Maybe it should have surprised her, how easily she agreed to throw away the life she had worked so hard to build. He promised to sort everything out when it was all over, to find a way to return her scholarships, to make Stanford let her back in, to reimburse her credits and find her another part time job. It all rang so falsely she wondered whom he was trying to convince, but said nothing, allowing a terrible elation wash over her. Later she would let herself feel the guilt, the worry, the fear, but for just this moment she wanted to bask.

It had always been a choice for Wally, from the moment he decided to replicate his Uncle-in-law's famous experiment, to be a hero, to make a name for himself, even if no one could remember it. When she was feeling particularly unfair she would wonder if the gig had always been just a game to him, and once he had seen some of his favorite players lose it just wasn't as fun anymore.

Artemis had never had that choice. From the moment her father had started training her she had known there was only ever two paths for her. Tasting that exhilaration, the adrenalin pumping through her like a drug, feeling the fear beating through her veins and learning to conquer it, she could choose only hero or villain.

But after Ted and Tula, after Jason, after _Kal_, she had felt so tired. So weighed down in her inevitable life, that it was easy to allow Wally to convince her to retire with him. She had pushed down her shame then, convinced herself with Wally's words that this was the option that made sense, that the team would be fine, that Nightwing would be fine.

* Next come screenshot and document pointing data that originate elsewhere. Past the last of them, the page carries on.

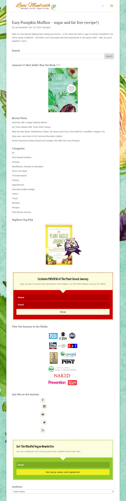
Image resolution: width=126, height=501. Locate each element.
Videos (15, 194)
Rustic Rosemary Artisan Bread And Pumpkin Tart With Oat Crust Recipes (46, 140)
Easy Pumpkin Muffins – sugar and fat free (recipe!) (55, 22)
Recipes (47, 27)
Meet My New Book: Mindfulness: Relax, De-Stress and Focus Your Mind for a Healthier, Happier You (58, 131)
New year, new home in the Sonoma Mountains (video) (37, 136)
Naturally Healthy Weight (23, 189)
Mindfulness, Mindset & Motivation (27, 166)
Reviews (16, 203)
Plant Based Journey (21, 212)
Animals (15, 162)
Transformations (19, 175)
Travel (15, 198)
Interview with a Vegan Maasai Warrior (29, 122)
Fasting (15, 180)
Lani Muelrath (21, 27)
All (13, 153)
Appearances (18, 185)
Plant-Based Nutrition (22, 157)
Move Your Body (19, 171)
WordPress (83, 497)
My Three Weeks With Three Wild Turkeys (31, 127)
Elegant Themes (57, 497)
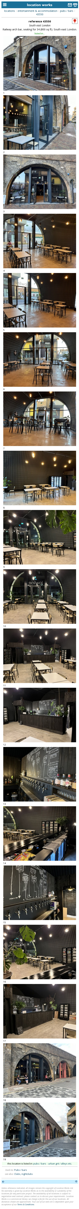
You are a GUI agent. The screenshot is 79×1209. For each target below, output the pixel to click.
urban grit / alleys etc (59, 1163)
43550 (39, 14)
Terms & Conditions (25, 1204)
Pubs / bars (20, 1170)
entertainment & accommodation (37, 11)
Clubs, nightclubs (23, 1174)
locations (9, 11)
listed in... (40, 33)
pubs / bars (66, 11)
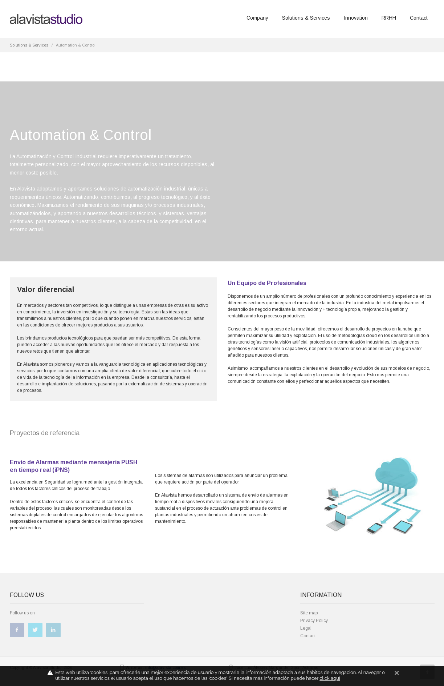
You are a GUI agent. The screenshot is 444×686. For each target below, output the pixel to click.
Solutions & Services (306, 18)
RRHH (389, 18)
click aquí (329, 678)
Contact (419, 18)
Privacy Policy (314, 620)
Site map (309, 612)
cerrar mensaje (397, 676)
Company (257, 18)
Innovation (356, 18)
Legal (305, 628)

It was easy to not see the pain in his eyes then, when they had remained masked and hidden. She allowed herself to believe it only _felt _like a betrayal.

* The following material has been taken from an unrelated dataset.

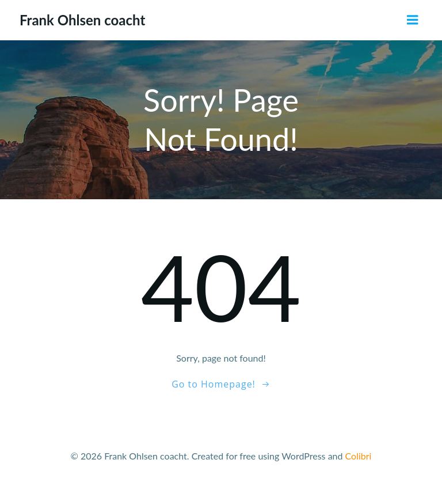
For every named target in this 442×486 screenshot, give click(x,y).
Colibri (358, 455)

And it wasn't that Artemis didn't love her college life, she did. She savored the competition of her studies, the rush and pleasure of working and knowing she was better than anyone else. A feral grin would leap to her face as she raced ahead of the class, as the rest of the students groaned when she could answer better and faster, when she yet again set the curve. She hadn't made many friends that way, but that too had its benefits. It had meant more time with the team at first, and after more time with Wally, going to his parties, finding she actually enjoyed the company of most of his friends. And there were others too, who understood her fierce competitiveness, teammates in Archery who cheered her onto greater victory, more difficult challenges. Scarcely knowing how little challenge there was to be found.

But she was restless. Movement had been part of her life since before she could talk, her parents always running one step ahead of whatever enemies they had made in the life. Even after the accident her life had stayed in motion, her father constantly on the job, sometimes disappearing for days at a time, or training his daughters in the finer points of his craft. Jade had felt it worse than she ever did, always threatening to run away, always returning, until she didn't. And when the action of her insignificant life in Gotham had settled, when her mother was free and stable enough to act as parent again, Artemis had joined the team.

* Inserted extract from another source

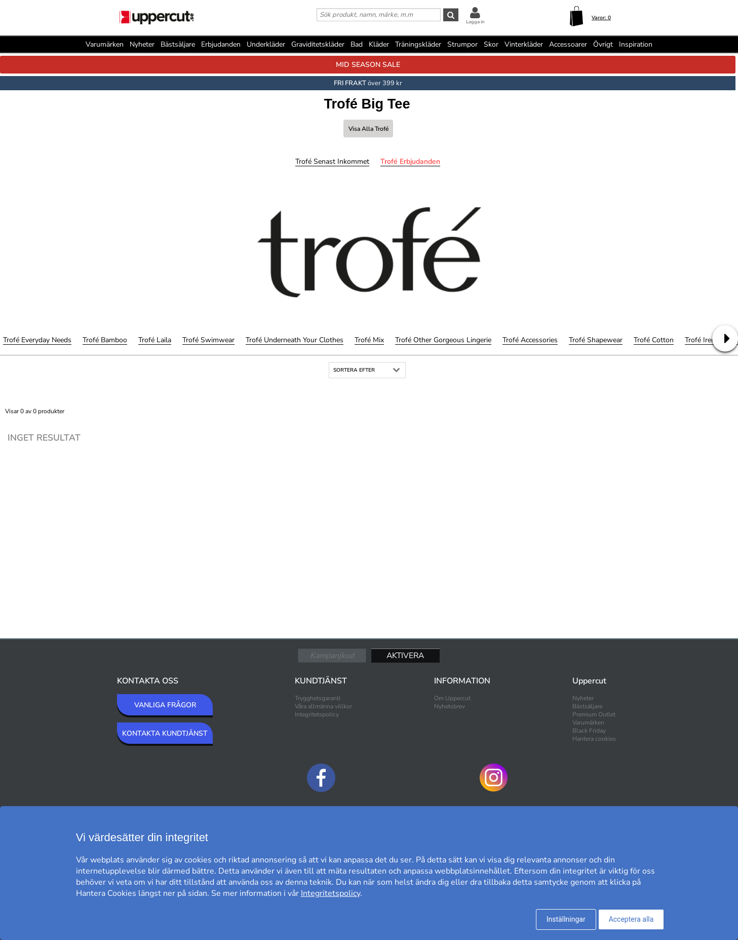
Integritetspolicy (317, 714)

So now she ran through the campus, when she had the chance, or exercised the dog, or went with the archery team to nationals on a trip to Tampa she couldn't really afford. She got a job waitressing on the side, though only after promising to never again let Wally inside. She found that she loved Archeology, and managed to convince her professor to let her intern at the lab on weekends. She finished all her homework, and went shopping for Wally, and called her Mother every Sunday like a good daughter.

So she leapt at her chance when it came, and if it had felt like she still owed Nightwing, well that was all right too.

It had never been a choice for him either.


	2. Dick

Artemis walks into the gym on a week in March when the days had blur together, and he knows that it is the end of something even before her eyes manage to meet his own. Something soft inside him clenches, and he wonders how many of those vulnerable places he has left, how many he has managed to root out over the years without a thought.

"You cut your hair."

It's an obvious thing to say, and he can tell by the twist of Artemis' mouth it isn't the first time she's heard the comment today. His mind blanks of a witty statement, some biting compliment that would make her blush and turn angrily away. Or maybe she's too old to be embarrassed by him now. She looks so adult, so distant, still wearing slacks and blouse for her on-campus job, her yellow hair hanging down just past her shoulders.

"Yeah. I thought it was time for a change. Look, Dick—"

She cuts herself off, the words rushing out too fast, and plays idly with the bracelet on her long wrist. It's gaudy, a late Valentines Day present from Wally, little yellow and pink enameled hearts set in gold. He remembers her confiding how much she hated it during a stakeout in Gotham, but she couldn't bring herself to make Wally take it back. Telling Dick it was like couple insurance, and at least he had managed to get her something this year, even a couple days late.

Artemis clears her throat, and his eyes snap back to her face, the steely determination in her dark eyes.

"Wally wanted to wait and tell you with the team, I think he's worried you're going to try to talk us out of it, or be mad or something, but I thought. You deserve to know first. We're leaving the team."

She lets it hang there for a moment, taking a breath. Dick is surprised at how surprised he is, how unprepared he was for this whole encounter. Though really, wasn't it an inevitability? People leave; they move on, they grow apart.

They die.

That's the way the world works, especially for people like them.

Dick is still so used to keeping tabs on his teammates, to knowing almost instinctively the smaller happenings of their lives. When he was Robin it was second nature, the hacking and snooping, the prying into things and places he didn't technically belong. It was just being prepared, one small aspect of the values Bruce drilled into him since he was nine years old. It was being ready, knowing his team's strengths and weaknesses for the day when he would finally lead.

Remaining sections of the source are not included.